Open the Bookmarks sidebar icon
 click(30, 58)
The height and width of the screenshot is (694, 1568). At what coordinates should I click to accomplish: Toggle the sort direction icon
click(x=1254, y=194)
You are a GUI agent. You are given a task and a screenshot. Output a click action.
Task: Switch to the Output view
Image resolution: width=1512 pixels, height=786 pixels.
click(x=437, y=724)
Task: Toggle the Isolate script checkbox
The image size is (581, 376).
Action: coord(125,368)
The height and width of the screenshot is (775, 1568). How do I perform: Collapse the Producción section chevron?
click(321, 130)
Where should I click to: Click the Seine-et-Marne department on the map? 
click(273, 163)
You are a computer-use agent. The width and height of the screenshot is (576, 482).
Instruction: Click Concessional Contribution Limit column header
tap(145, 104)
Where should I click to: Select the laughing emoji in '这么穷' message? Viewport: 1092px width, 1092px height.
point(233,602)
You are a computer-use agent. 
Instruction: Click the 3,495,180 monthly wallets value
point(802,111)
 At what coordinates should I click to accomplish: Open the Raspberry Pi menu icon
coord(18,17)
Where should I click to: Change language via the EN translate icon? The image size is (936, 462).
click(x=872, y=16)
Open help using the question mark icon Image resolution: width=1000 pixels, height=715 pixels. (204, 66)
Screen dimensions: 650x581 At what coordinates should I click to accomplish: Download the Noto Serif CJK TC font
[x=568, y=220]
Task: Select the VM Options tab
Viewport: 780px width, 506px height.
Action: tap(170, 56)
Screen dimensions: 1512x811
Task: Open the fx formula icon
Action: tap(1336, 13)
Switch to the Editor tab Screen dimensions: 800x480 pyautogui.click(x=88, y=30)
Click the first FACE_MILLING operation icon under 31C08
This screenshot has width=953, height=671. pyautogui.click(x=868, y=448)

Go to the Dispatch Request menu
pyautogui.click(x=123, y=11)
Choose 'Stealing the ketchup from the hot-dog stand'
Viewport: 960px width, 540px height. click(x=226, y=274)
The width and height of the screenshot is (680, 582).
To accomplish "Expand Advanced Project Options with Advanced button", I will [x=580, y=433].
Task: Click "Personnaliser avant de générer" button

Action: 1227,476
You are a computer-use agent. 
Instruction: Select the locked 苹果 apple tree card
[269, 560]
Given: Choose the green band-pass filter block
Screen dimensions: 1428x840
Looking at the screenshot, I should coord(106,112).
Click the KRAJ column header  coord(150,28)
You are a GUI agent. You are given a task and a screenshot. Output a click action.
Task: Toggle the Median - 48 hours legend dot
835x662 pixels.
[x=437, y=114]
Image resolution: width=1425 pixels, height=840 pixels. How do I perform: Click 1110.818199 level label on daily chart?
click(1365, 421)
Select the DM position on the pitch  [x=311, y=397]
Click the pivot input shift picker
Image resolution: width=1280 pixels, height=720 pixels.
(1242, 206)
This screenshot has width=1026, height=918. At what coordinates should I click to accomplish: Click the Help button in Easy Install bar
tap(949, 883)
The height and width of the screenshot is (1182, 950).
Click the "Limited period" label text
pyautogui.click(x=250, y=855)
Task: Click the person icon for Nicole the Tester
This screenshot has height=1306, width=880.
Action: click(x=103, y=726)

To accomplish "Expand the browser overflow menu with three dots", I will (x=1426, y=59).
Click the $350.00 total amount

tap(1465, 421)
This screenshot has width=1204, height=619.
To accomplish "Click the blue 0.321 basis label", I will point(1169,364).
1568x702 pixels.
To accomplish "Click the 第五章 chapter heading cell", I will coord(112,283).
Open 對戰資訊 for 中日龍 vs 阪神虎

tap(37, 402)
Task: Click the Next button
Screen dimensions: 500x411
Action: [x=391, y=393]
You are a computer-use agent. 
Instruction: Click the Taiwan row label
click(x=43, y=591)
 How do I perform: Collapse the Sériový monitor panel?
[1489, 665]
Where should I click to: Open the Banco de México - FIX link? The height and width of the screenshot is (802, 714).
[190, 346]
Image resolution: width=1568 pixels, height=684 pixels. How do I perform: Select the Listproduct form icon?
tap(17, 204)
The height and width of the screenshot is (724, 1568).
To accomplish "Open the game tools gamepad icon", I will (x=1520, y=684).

● Instructions for the task
Once you have read the material, set it down again word for word.

● Response to the exercise
Open the Bookmarks sidebar icon
 click(30, 58)
The height and width of the screenshot is (694, 1568). At what coordinates should I click to accomplish: Toggle the sort direction icon
click(x=1254, y=194)
You are a GUI agent. You are given a task and a screenshot. Output a click action.
Task: Switch to the Output view
Image resolution: width=1512 pixels, height=786 pixels.
click(x=437, y=724)
Task: Toggle the Isolate script checkbox
The image size is (581, 376).
Action: coord(125,368)
The height and width of the screenshot is (775, 1568). How do I perform: Collapse the Producción section chevron?
click(321, 130)
Where should I click to: Click the Seine-et-Marne department on the map? 
click(273, 163)
You are a computer-use agent. The width and height of the screenshot is (576, 482).
Instruction: Click Concessional Contribution Limit column header
tap(145, 104)
Where should I click to: Select the laughing emoji in '这么穷' message? Viewport: 1092px width, 1092px height.
point(233,602)
You are a computer-use agent. 
Instruction: Click the 3,495,180 monthly wallets value
point(802,111)
 At what coordinates should I click to accomplish: Open the Raspberry Pi menu icon
coord(18,17)
Where should I click to: Change language via the EN translate icon? The image size is (936, 462).
click(x=872, y=16)
Open help using the question mark icon Image resolution: width=1000 pixels, height=715 pixels. (204, 66)
Screen dimensions: 650x581 At what coordinates should I click to accomplish: Download the Noto Serif CJK TC font
[x=568, y=220]
Task: Select the VM Options tab
Viewport: 780px width, 506px height.
Action: tap(170, 56)
Screen dimensions: 1512x811
Task: Open the fx formula icon
Action: tap(1336, 13)
Switch to the Editor tab Screen dimensions: 800x480 pyautogui.click(x=88, y=30)
Click the first FACE_MILLING operation icon under 31C08
This screenshot has width=953, height=671. pyautogui.click(x=868, y=448)

Go to the Dispatch Request menu
pyautogui.click(x=123, y=11)
Choose 'Stealing the ketchup from the hot-dog stand'
Viewport: 960px width, 540px height. click(x=226, y=274)
The width and height of the screenshot is (680, 582).
To accomplish "Expand Advanced Project Options with Advanced button", I will [x=580, y=433].
Task: Click "Personnaliser avant de générer" button

Action: 1227,476
You are a computer-use agent. 
Instruction: Select the locked 苹果 apple tree card
[269, 560]
Given: Choose the green band-pass filter block
Screen dimensions: 1428x840
Looking at the screenshot, I should coord(106,112).
Click the KRAJ column header  coord(150,28)
You are a GUI agent. You are given a task and a screenshot. Output a click action.
Task: Toggle the Median - 48 hours legend dot
835x662 pixels.
[x=437, y=114]
Image resolution: width=1425 pixels, height=840 pixels. How do I perform: Click 1110.818199 level label on daily chart?
click(1365, 421)
Select the DM position on the pitch  [x=311, y=397]
Click the pivot input shift picker
Image resolution: width=1280 pixels, height=720 pixels.
(1242, 206)
This screenshot has width=1026, height=918. At what coordinates should I click to accomplish: Click the Help button in Easy Install bar
tap(949, 883)
The height and width of the screenshot is (1182, 950).
Click the "Limited period" label text
pyautogui.click(x=250, y=855)
Task: Click the person icon for Nicole the Tester
This screenshot has height=1306, width=880.
Action: click(x=103, y=726)

To accomplish "Expand the browser overflow menu with three dots", I will (x=1426, y=59).
Click the $350.00 total amount

tap(1465, 421)
This screenshot has width=1204, height=619.
To accomplish "Click the blue 0.321 basis label", I will point(1169,364).
1568x702 pixels.
To accomplish "Click the 第五章 chapter heading cell", I will coord(112,283).
Open 對戰資訊 for 中日龍 vs 阪神虎

tap(37, 402)
Task: Click the Next button
Screen dimensions: 500x411
Action: [x=391, y=393]
You are a computer-use agent. 
Instruction: Click the Taiwan row label
click(x=43, y=591)
 How do I perform: Collapse the Sériový monitor panel?
[1489, 665]
Where should I click to: Open the Banco de México - FIX link? The height and width of the screenshot is (802, 714).
[190, 346]
Image resolution: width=1568 pixels, height=684 pixels. How do I perform: Select the Listproduct form icon?
tap(17, 204)
The height and width of the screenshot is (724, 1568).
To accomplish "Open the game tools gamepad icon", I will (x=1520, y=684).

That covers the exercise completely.